◆ Task description ◆
Take the entries below and print only the lines from the one with "左京区サイト内 radio button?" through the one with "Task: Select the 15m timeframe", exactly as they stand, both ends included.

◆ Information shown ◆
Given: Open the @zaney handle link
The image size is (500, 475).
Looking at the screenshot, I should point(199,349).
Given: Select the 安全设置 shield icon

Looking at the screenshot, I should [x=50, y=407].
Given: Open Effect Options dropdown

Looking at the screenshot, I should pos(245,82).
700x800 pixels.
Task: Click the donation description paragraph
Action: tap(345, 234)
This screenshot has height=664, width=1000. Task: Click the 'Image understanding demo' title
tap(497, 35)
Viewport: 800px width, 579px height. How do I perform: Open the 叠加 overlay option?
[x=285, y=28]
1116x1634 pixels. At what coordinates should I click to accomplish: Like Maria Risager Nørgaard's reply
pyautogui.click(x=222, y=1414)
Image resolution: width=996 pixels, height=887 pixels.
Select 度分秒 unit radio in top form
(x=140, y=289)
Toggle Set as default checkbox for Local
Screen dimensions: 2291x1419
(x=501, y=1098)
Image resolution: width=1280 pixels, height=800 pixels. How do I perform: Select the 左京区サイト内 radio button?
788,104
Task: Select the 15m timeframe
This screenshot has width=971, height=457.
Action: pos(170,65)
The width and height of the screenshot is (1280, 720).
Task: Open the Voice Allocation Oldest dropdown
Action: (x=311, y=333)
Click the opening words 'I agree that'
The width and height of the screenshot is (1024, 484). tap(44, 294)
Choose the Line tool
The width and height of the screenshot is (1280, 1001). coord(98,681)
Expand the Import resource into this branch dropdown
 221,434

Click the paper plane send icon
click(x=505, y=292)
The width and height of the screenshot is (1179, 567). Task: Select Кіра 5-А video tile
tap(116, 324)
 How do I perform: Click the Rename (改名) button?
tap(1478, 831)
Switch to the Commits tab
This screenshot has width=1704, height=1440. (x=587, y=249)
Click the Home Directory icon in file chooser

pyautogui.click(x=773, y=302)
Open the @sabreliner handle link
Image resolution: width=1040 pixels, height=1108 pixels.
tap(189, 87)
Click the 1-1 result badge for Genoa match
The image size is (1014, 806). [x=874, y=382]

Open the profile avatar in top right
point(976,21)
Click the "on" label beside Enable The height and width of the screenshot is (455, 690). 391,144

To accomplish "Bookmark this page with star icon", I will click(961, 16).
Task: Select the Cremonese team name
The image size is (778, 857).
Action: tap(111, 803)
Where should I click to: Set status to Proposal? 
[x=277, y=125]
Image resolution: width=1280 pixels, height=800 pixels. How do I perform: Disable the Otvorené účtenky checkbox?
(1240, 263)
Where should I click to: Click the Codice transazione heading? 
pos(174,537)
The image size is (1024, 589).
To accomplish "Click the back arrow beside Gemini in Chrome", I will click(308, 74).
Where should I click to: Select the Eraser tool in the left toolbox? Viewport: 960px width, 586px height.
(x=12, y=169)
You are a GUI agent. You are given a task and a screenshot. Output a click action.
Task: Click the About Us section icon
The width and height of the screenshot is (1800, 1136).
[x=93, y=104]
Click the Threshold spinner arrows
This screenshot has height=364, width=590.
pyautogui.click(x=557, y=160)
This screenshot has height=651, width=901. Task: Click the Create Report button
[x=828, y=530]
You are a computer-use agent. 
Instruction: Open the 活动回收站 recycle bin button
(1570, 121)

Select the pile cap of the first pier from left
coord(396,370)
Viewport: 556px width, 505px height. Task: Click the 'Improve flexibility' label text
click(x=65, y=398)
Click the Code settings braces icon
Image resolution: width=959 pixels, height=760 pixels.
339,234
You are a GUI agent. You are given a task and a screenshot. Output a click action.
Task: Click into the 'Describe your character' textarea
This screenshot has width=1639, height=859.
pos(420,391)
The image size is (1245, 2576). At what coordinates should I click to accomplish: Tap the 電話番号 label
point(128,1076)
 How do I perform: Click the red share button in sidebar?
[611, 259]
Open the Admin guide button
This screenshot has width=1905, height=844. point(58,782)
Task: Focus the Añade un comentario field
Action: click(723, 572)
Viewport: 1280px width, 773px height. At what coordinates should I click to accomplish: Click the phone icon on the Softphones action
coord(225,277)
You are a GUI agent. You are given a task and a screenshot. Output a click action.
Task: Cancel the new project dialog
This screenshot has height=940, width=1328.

◆ Response for this exercise ◆
Image resolution: width=1280 pixels, height=800 pixels. How do I perform: Select the 左京区サイト内 radio button?
788,104
Task: Select the 15m timeframe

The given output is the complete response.